As part of my visiting places along the route, I stopped to see the horse farm where I used to ride. I had a difficult time finding the place. Where there were farm fields that used to have white fences with honeysuckle and sleek thoroughbreds grazing, there were now large homes. These homes were of the "pretend" stately variety. And they were everywhere.
I finally stopped at the tiny post office to ask where the farm was. The post mistress told me that the historic farmhouse had burned. The owner never was the same after that and died. A new owner tore down the thoroughbred barn and the fences. The old hay barn was left to disrepair. He bulldozed a lot of the land to flatten out the rolling hills and is going to develop the property.
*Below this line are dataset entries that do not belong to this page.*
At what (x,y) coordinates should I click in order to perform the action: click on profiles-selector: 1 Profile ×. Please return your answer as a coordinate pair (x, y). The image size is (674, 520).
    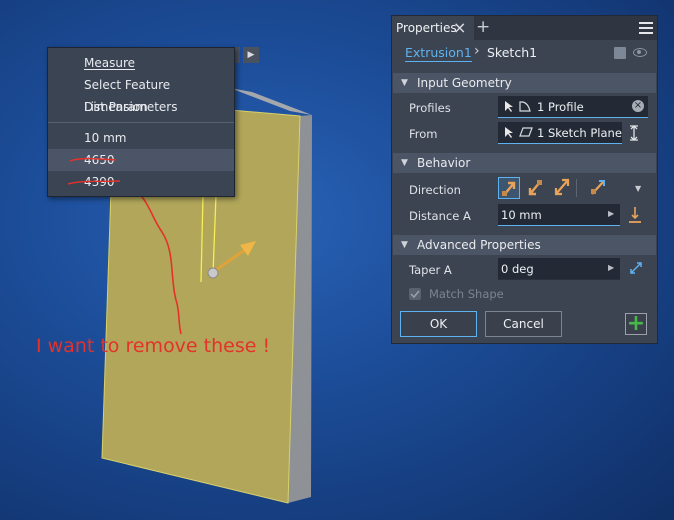
    Looking at the image, I should click on (573, 107).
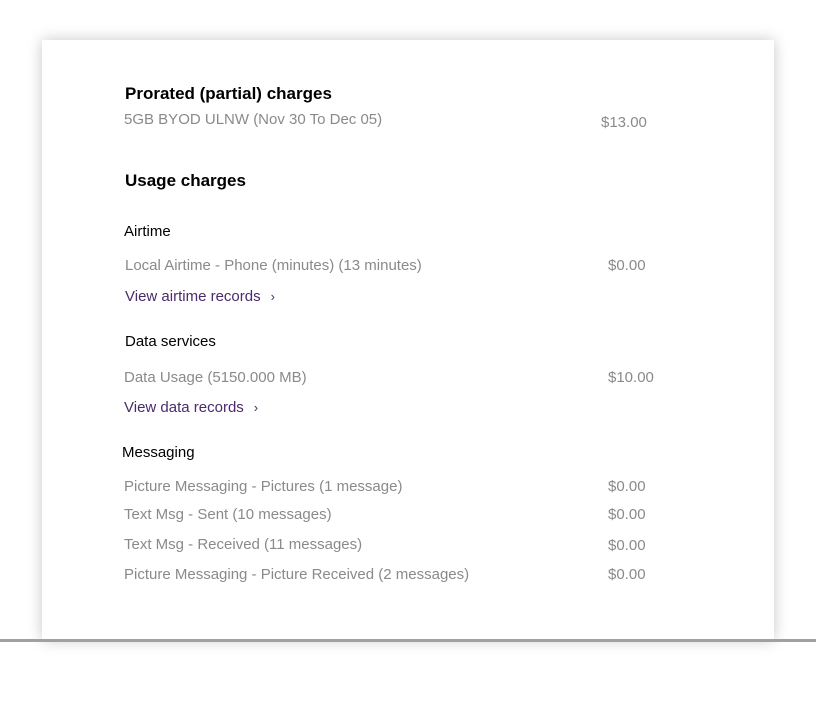 The image size is (816, 721). What do you see at coordinates (170, 342) in the screenshot?
I see `data-services-title: Data services` at bounding box center [170, 342].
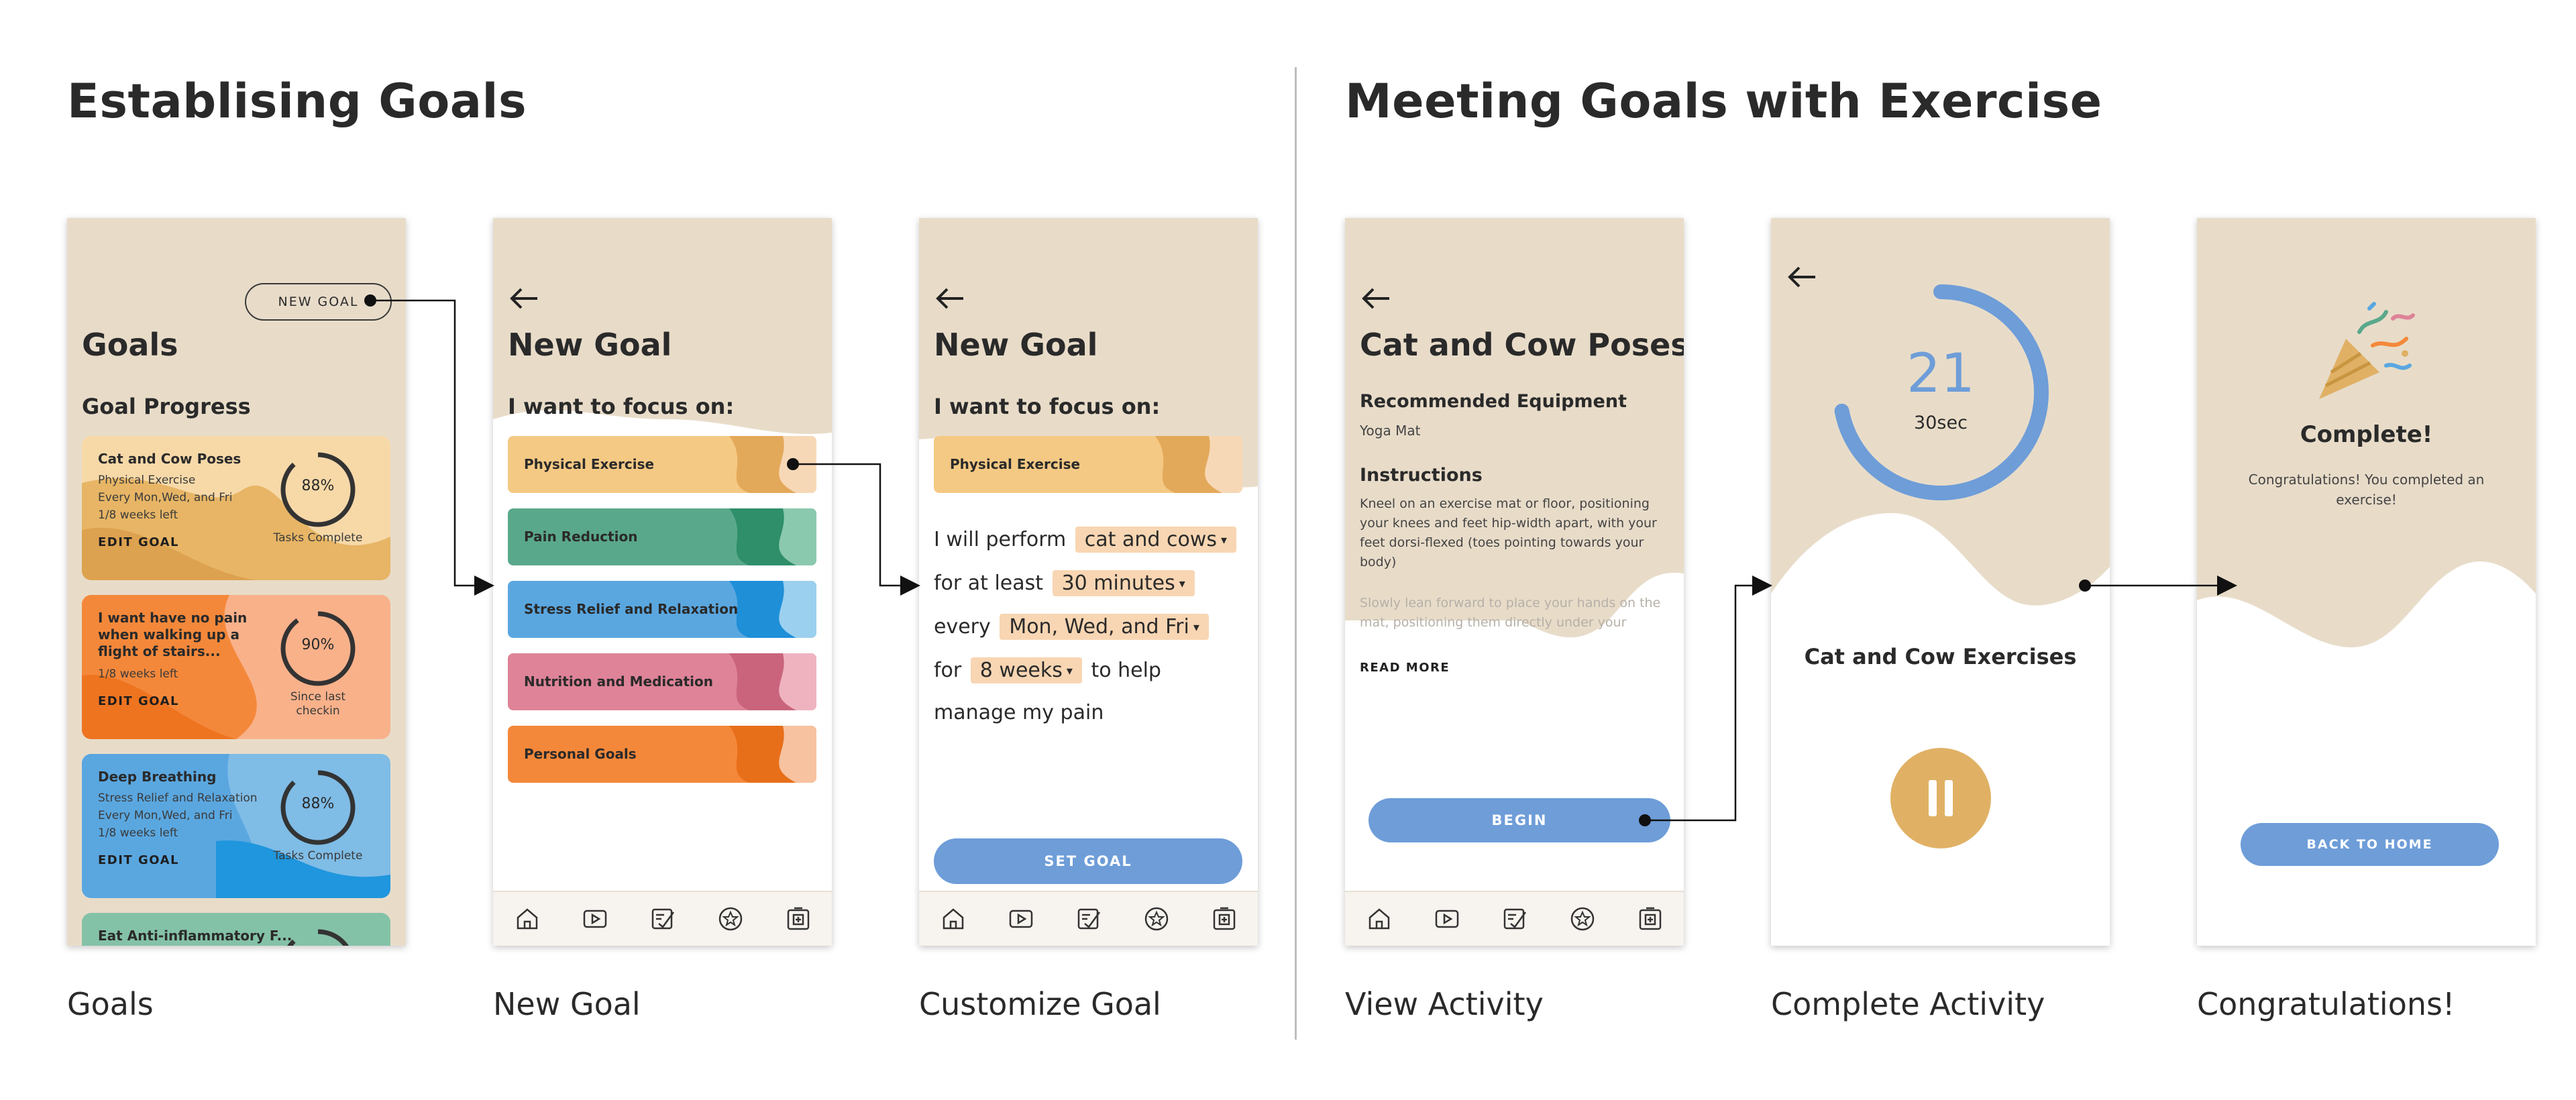 This screenshot has width=2576, height=1100. Describe the element at coordinates (619, 682) in the screenshot. I see `category-label: Nutrition and Medication` at that location.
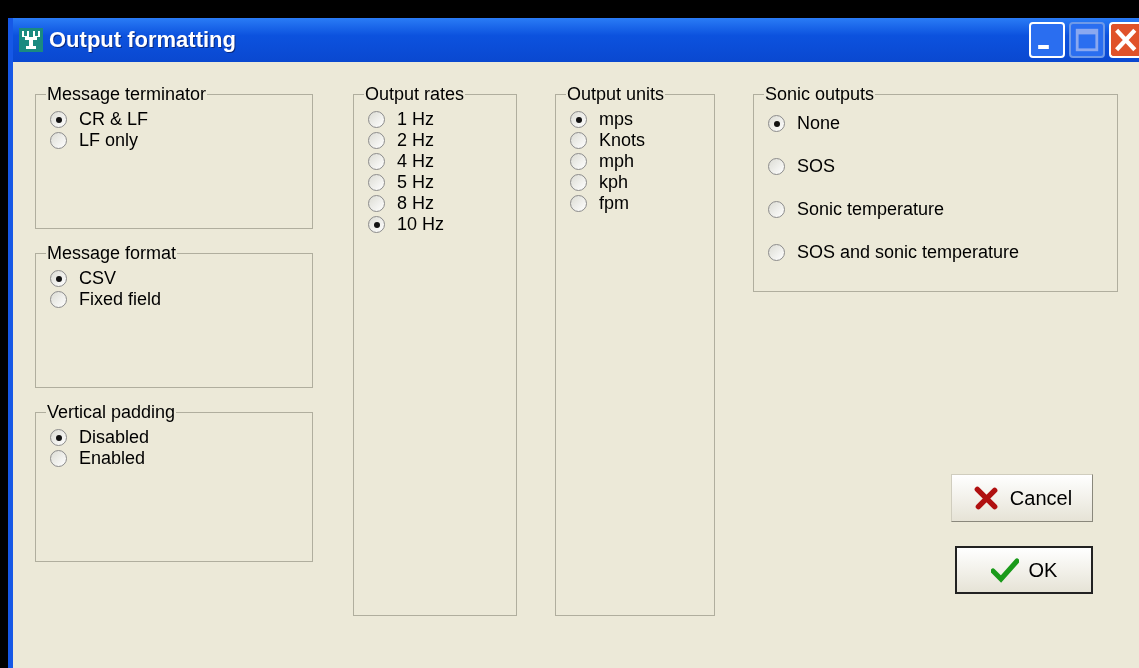 The image size is (1139, 668). Describe the element at coordinates (415, 94) in the screenshot. I see `group-title: Output rates` at that location.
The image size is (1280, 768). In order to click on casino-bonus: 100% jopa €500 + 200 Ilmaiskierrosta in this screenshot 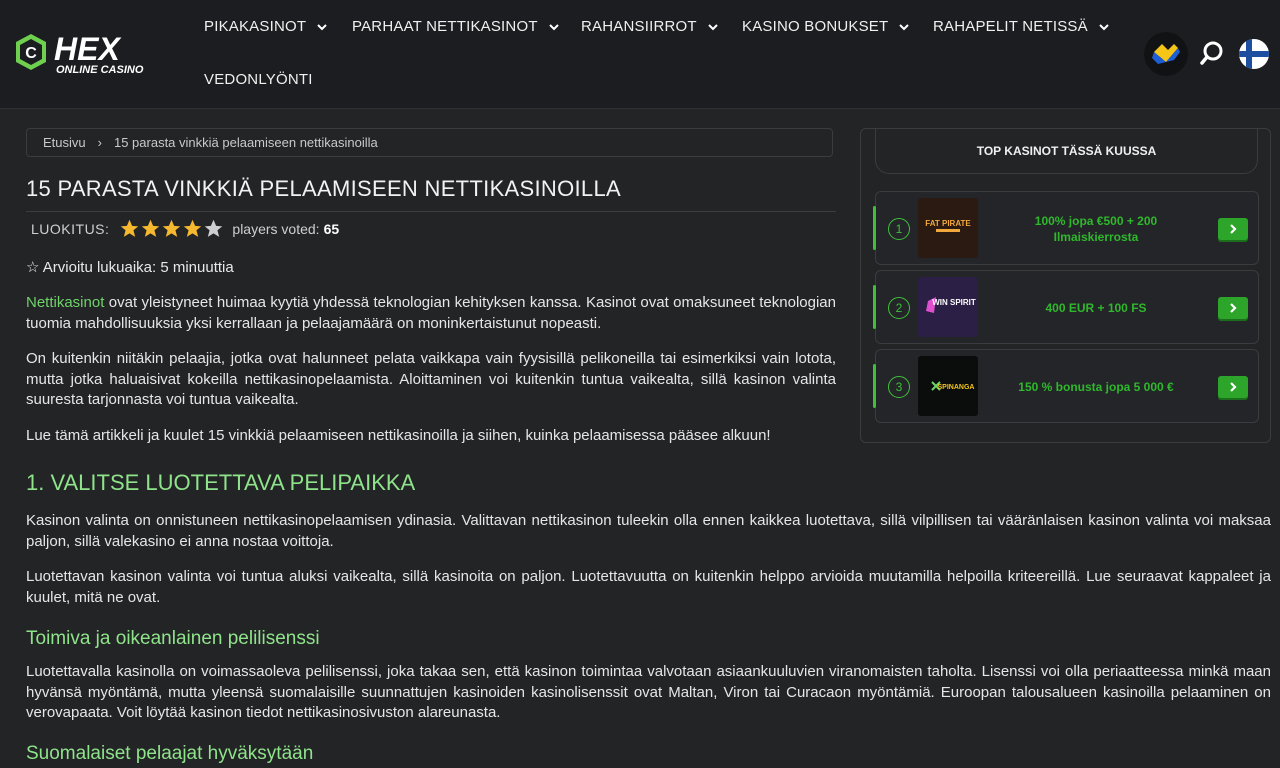, I will do `click(1096, 229)`.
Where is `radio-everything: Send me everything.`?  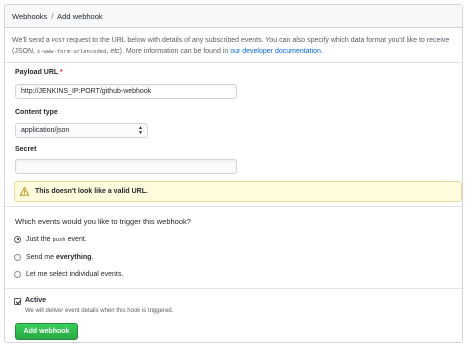
radio-everything: Send me everything. is located at coordinates (54, 257).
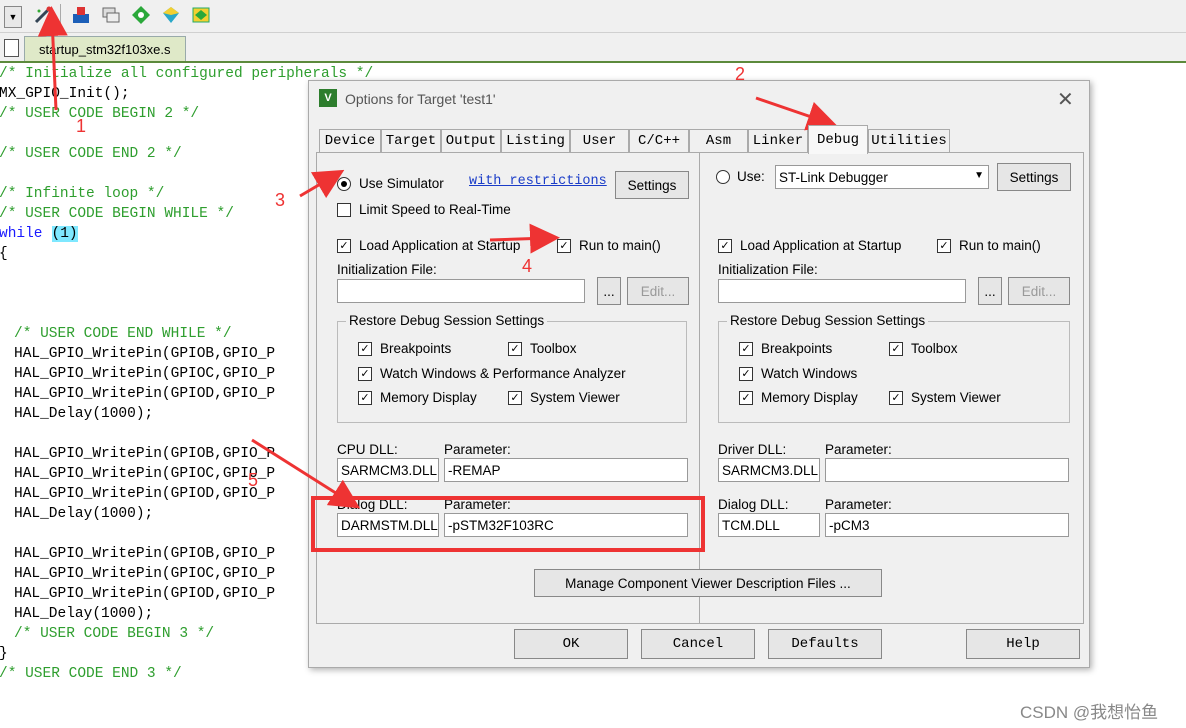 The width and height of the screenshot is (1186, 728). I want to click on annotation-1: 1, so click(82, 126).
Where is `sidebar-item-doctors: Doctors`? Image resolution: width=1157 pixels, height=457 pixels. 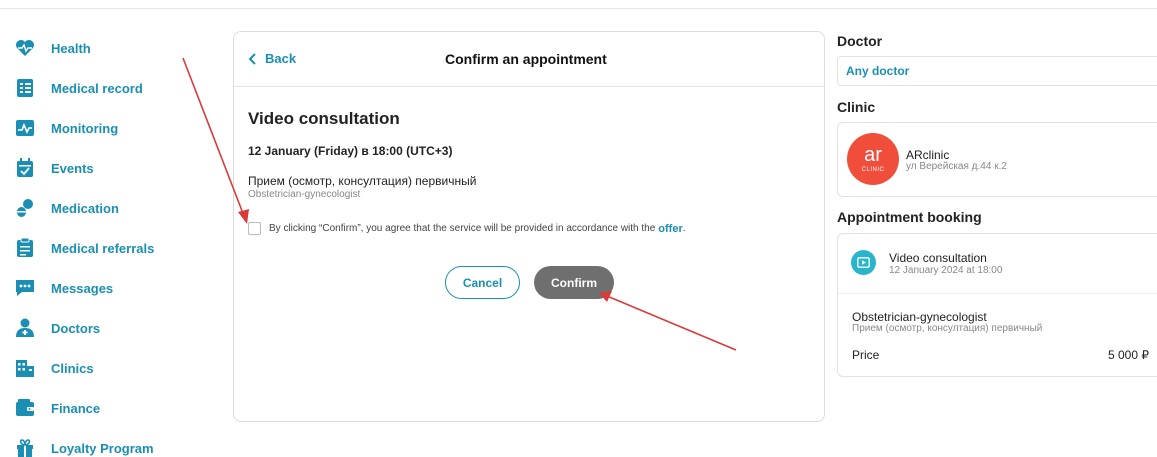
sidebar-item-doctors: Doctors is located at coordinates (57, 328).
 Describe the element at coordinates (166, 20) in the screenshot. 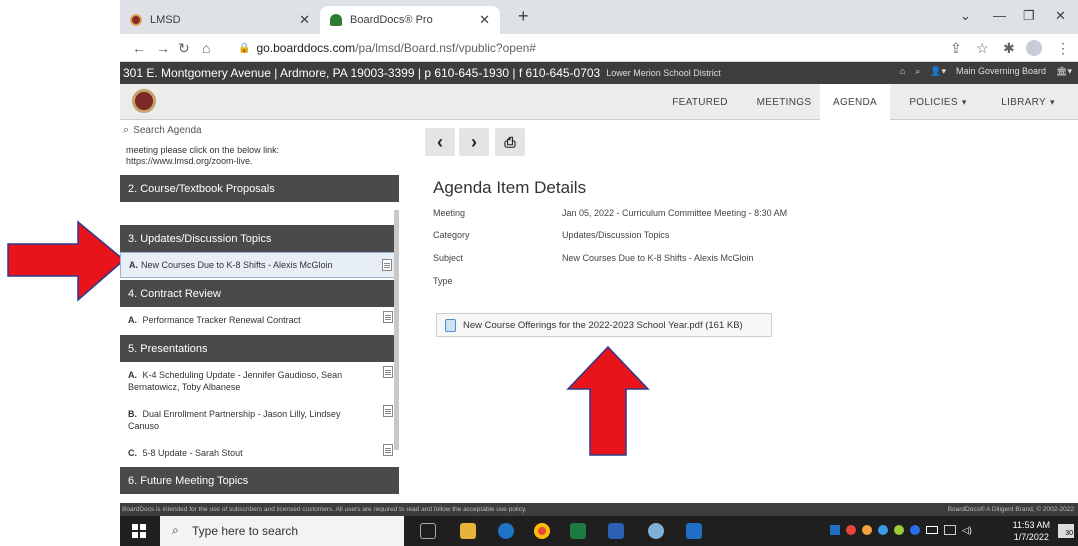

I see `tab-label: LMSD` at that location.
I felt sick at heart. There were many happy memories there. What was once there is no longer. Thomas Wolfe wrote "You can't go home again". But I also like this from Sam Ewing, “When you finally go back to your old hometown, you find it wasn't the old home you missed but your childhood”.
Maybe that's where the sadness lies--recalling youthful times. But every day is a memory ready to be made. And years from now I may look back at this time of my life and say, "Remember that May when I went on my trip to old haunts and came back home to the island and one I love." My program of recovery says that I won't regret the past or wish to shut the door on it. But I want to make some memories this day.